>> begin
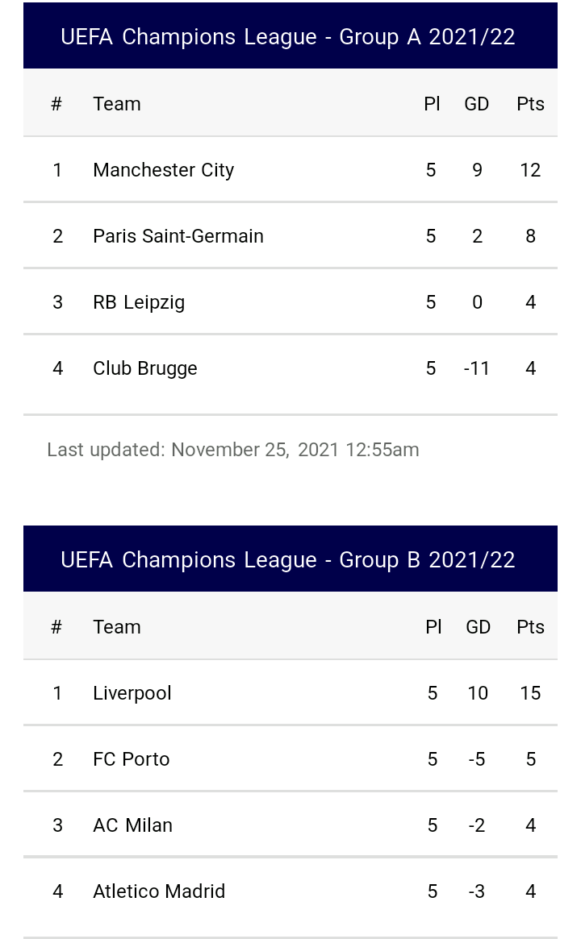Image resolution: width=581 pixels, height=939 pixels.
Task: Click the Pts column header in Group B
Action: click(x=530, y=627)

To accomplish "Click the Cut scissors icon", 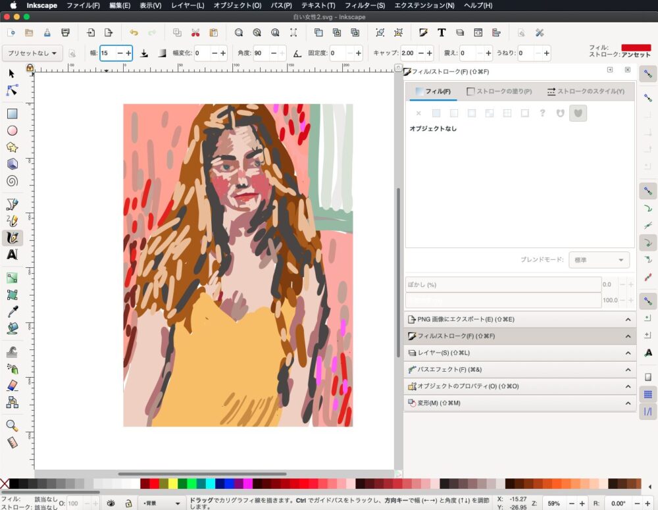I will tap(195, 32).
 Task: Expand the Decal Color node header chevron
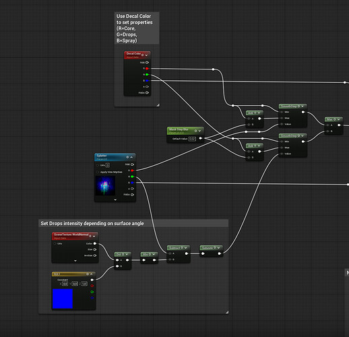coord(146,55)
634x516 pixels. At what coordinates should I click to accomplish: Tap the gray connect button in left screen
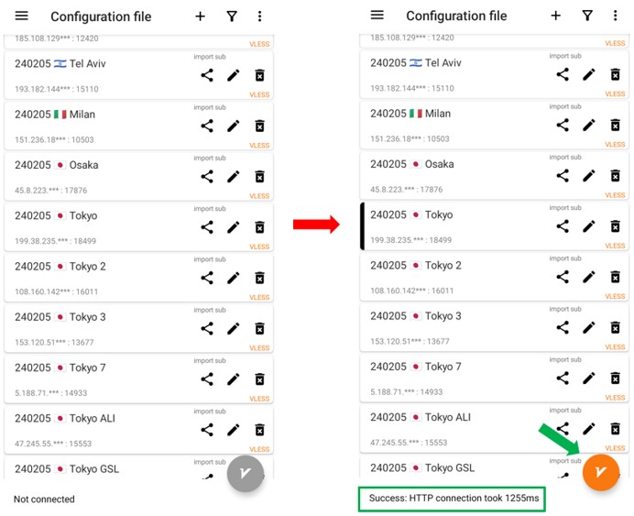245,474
>> end
What is asked: Locate every line in the records that contains the string "Task" and copy each such line in full.

Solution to the problem:
Task: Click the Pts column header in Group B
 Task: Expand the Decal Color node header chevron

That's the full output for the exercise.